At this time I am worried that the pandemic will make my original research question impossible to investigate as it would currently be unsafe to conduct face-to-face support groups. This leaves a degree of uncertainty about whether I will need to make changes to my original proposal and makes the project difficult to plan ahead of time. The pandemic also means that I’ll be working from home where the main challenge is not eating biscuits all day (equally troubling).

What do you write about?

I am documenting my experience of studying for my PhD, discussing life, research and studies.
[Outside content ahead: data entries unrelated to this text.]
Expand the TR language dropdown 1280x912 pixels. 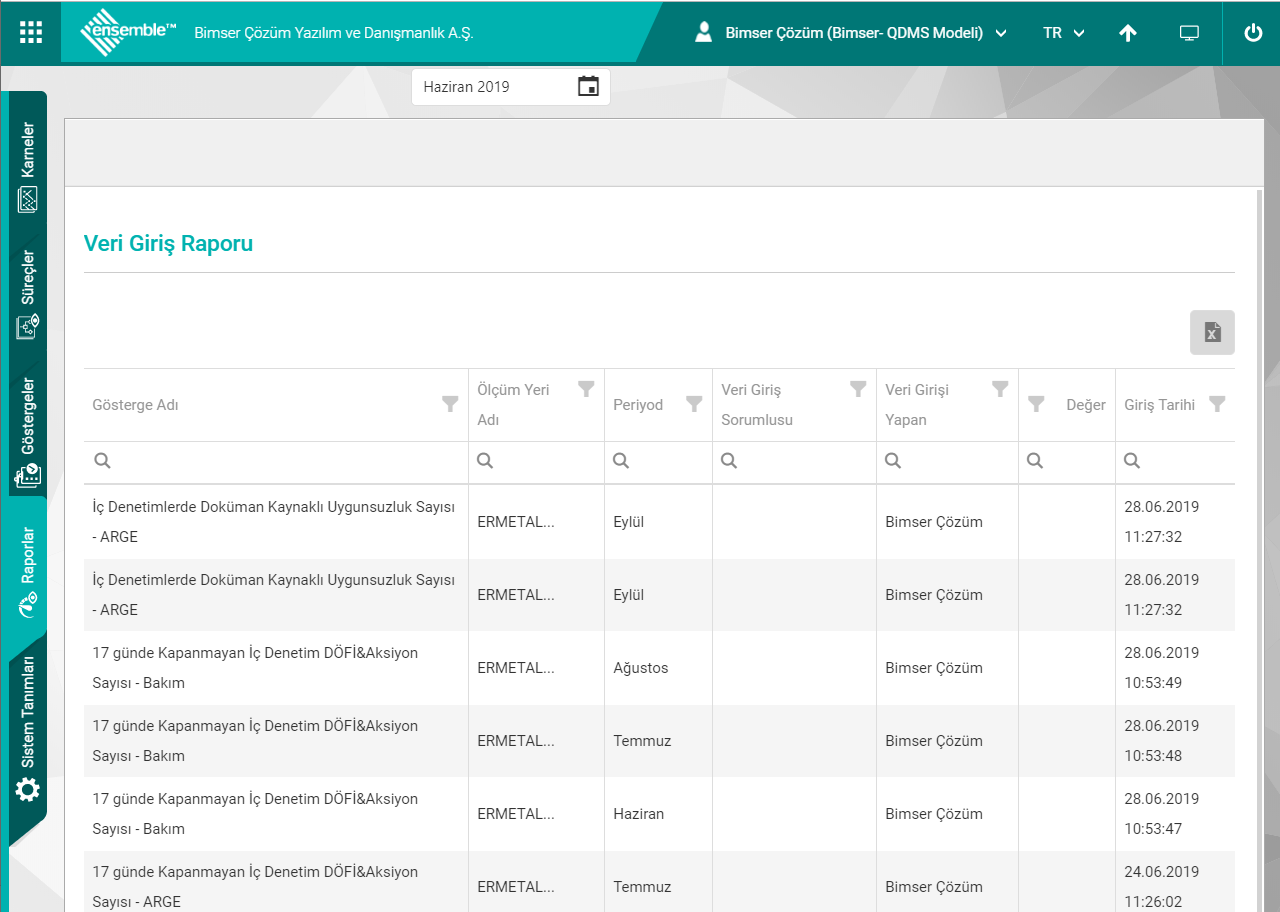click(1064, 33)
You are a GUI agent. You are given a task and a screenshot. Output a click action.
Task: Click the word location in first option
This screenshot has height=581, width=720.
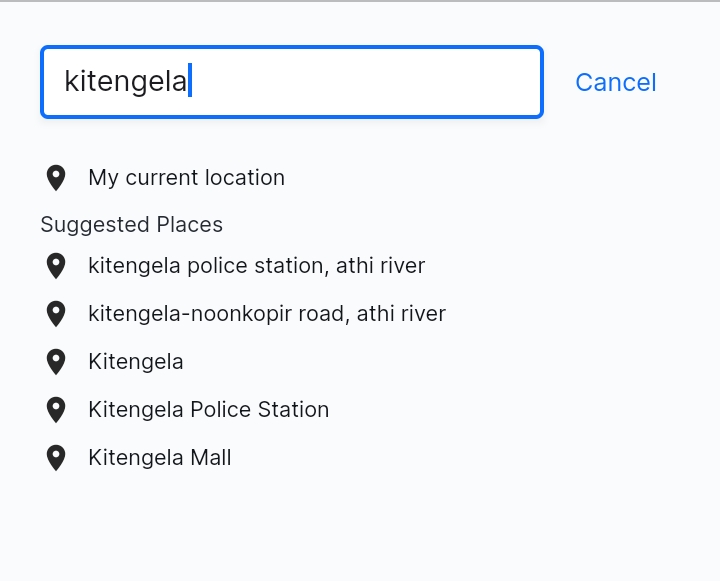click(245, 177)
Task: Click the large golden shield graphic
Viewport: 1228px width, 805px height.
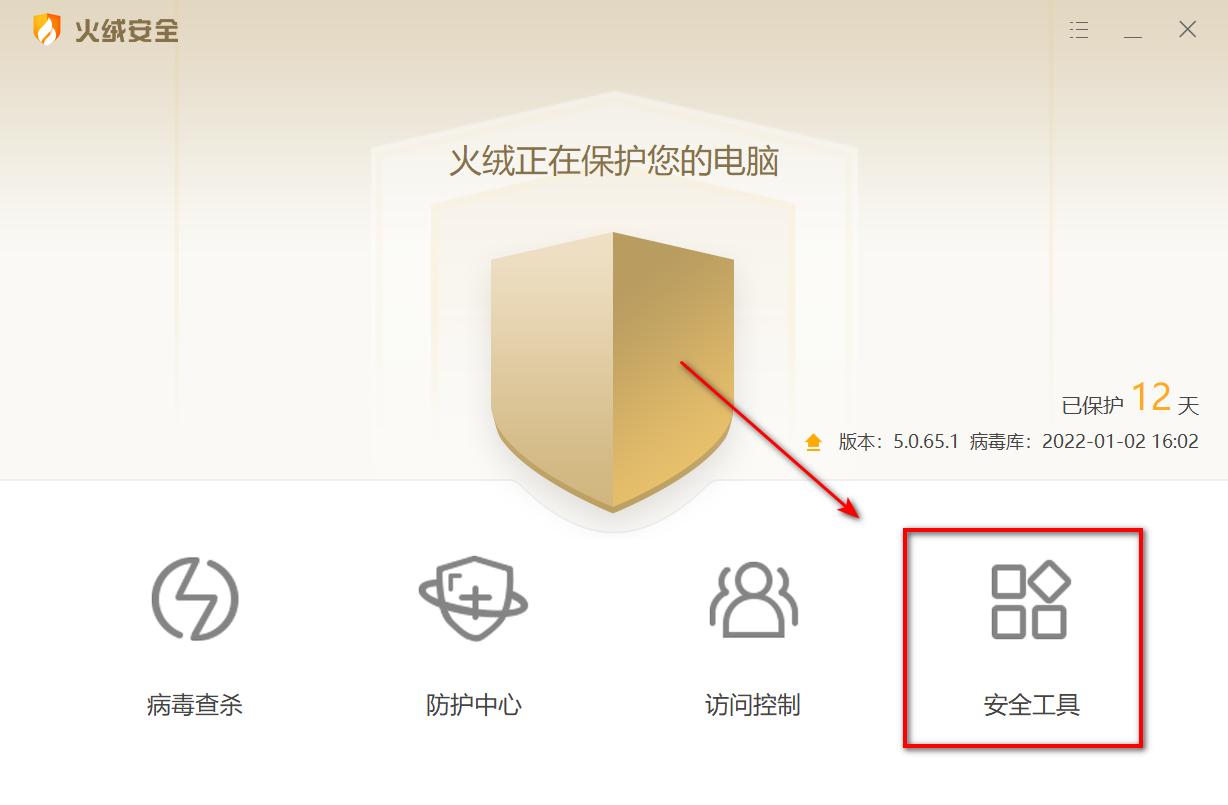Action: coord(612,372)
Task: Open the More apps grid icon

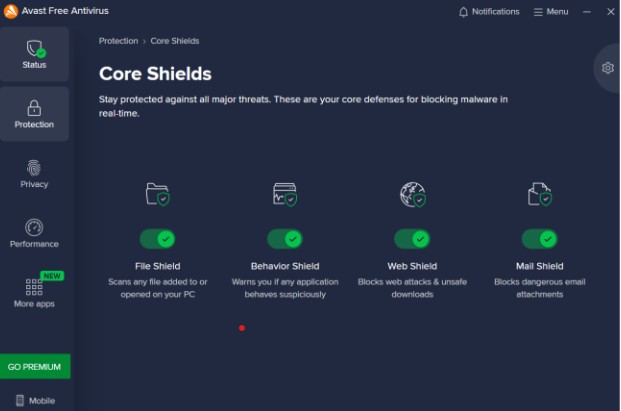Action: 34,287
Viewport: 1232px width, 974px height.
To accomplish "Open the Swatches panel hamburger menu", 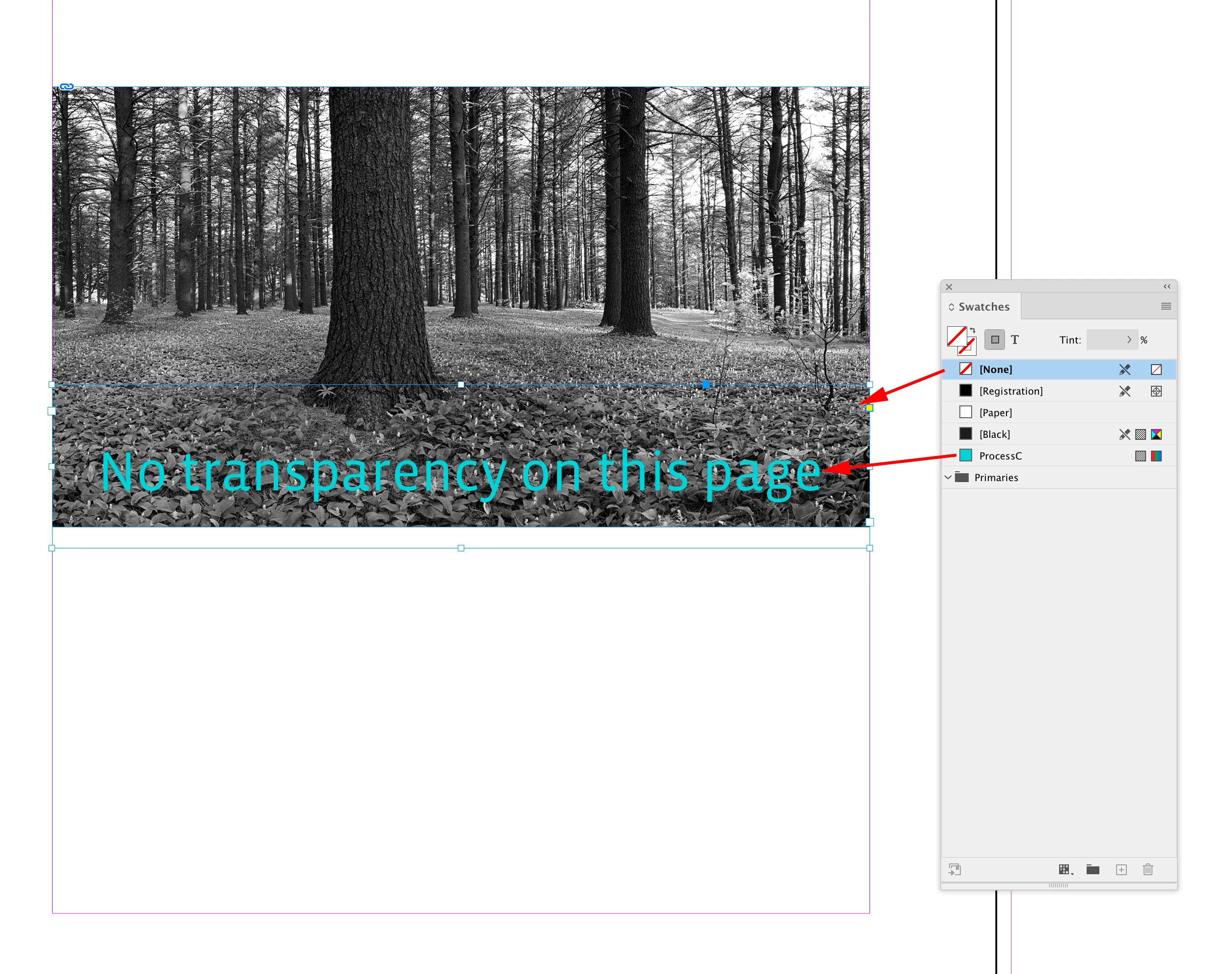I will (x=1166, y=306).
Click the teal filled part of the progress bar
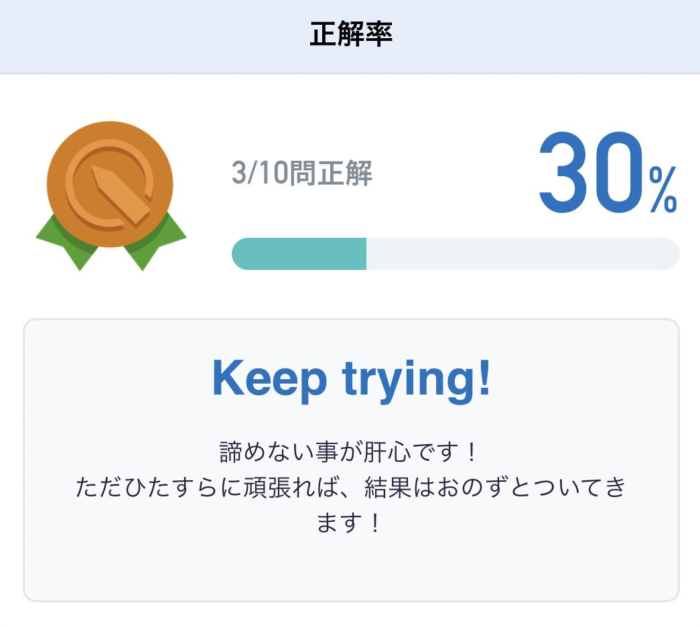This screenshot has height=627, width=700. point(299,254)
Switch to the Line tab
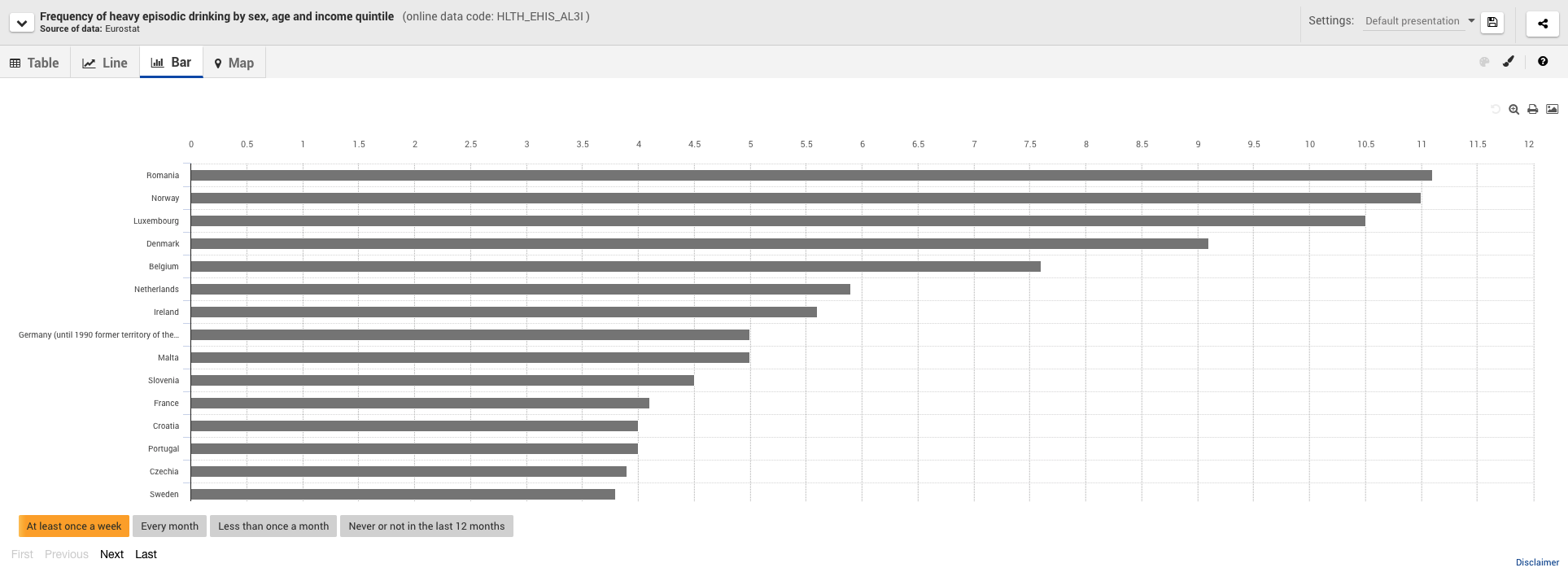This screenshot has width=1568, height=572. [x=105, y=63]
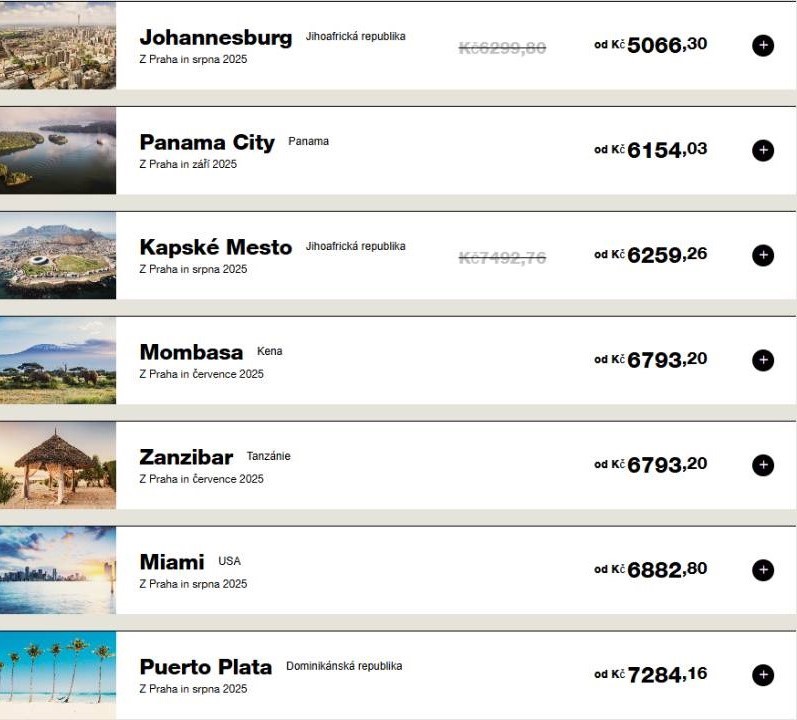
Task: Expand Miami flight details plus icon
Action: click(762, 570)
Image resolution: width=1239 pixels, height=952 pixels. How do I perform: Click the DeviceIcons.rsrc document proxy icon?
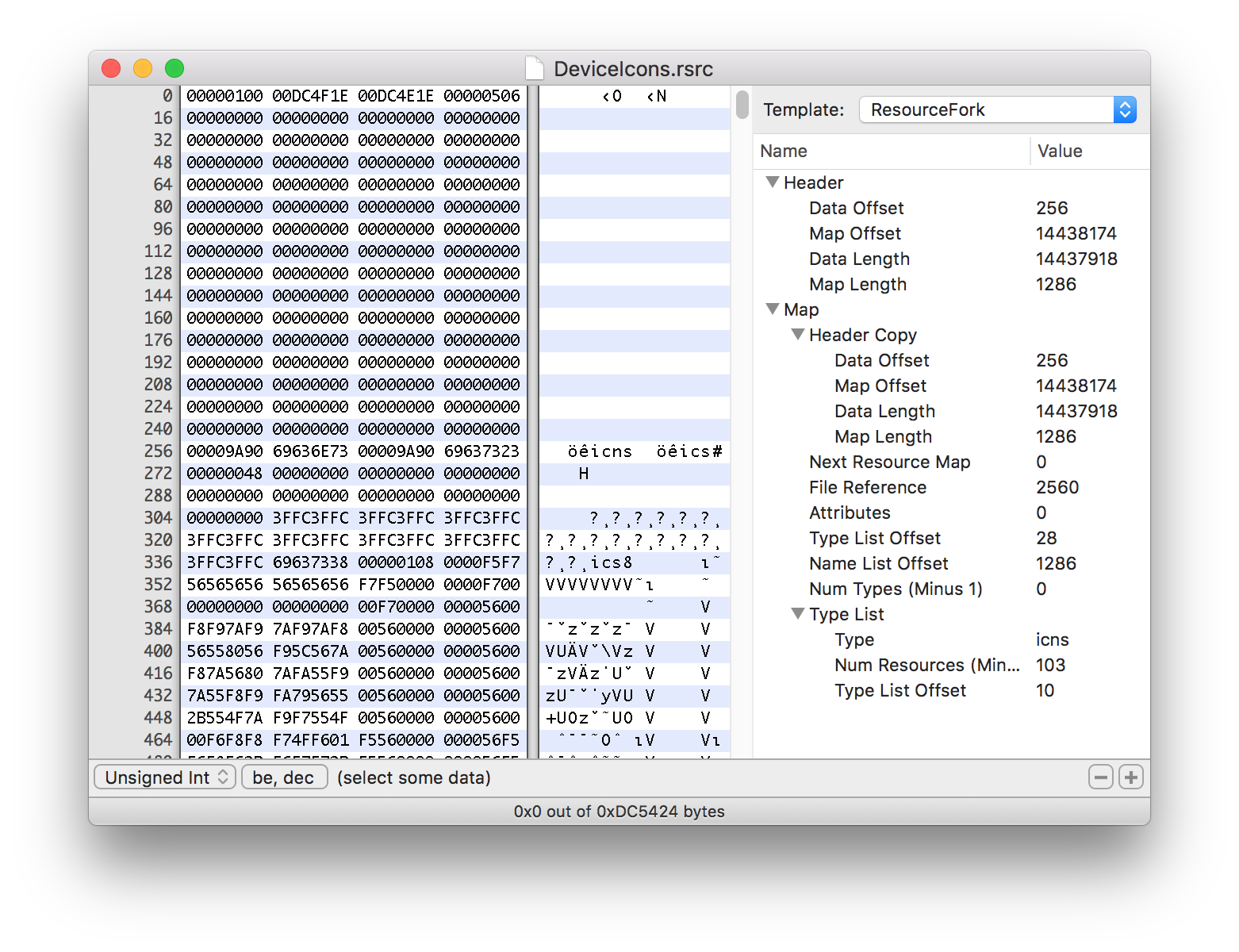pyautogui.click(x=533, y=69)
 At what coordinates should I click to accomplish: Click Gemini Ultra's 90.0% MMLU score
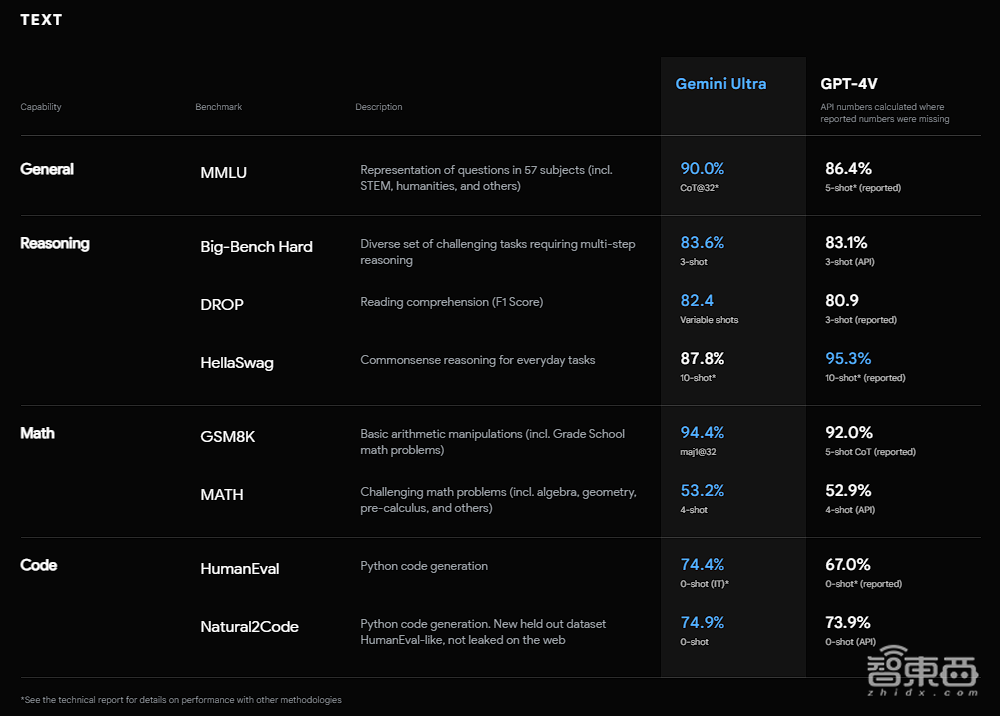coord(702,169)
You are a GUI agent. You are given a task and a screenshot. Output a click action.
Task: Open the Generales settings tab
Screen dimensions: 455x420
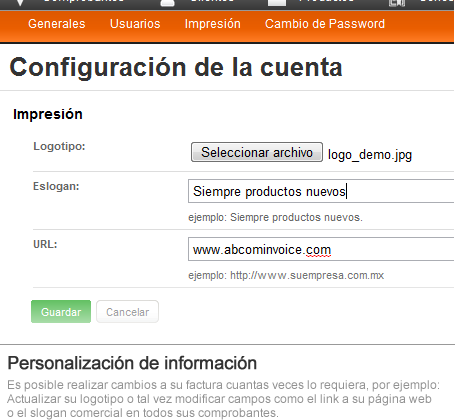click(x=57, y=24)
Hoping to encourage other people to enter a career in the field, sharing some lessons I learn along the way.

Tell us a fun fact about yourself:

I lived in Japan for two years and made brief appearances on Kyushu’s local TV station.

Why did you choose to work in dementia?

I always knew that I wanted to be a researcher but I was interested in pretty much all areas of psychology and I didn’t know what to focus on after I finished my undergraduate degree. That completely changed when I attended a lecture about dementia as part of an ageing psychology module. I decided right there and then that I wanted my career to be dedicated to improving the lives of people with dementia. I am particularly passionate about interventions for carers of people with dementia after speaking to many carers who believed that they had lack of support and felt isolated and overwhelmed as a result of their caring role. I hope that my PhD project can be used to help improve services for dementia carers.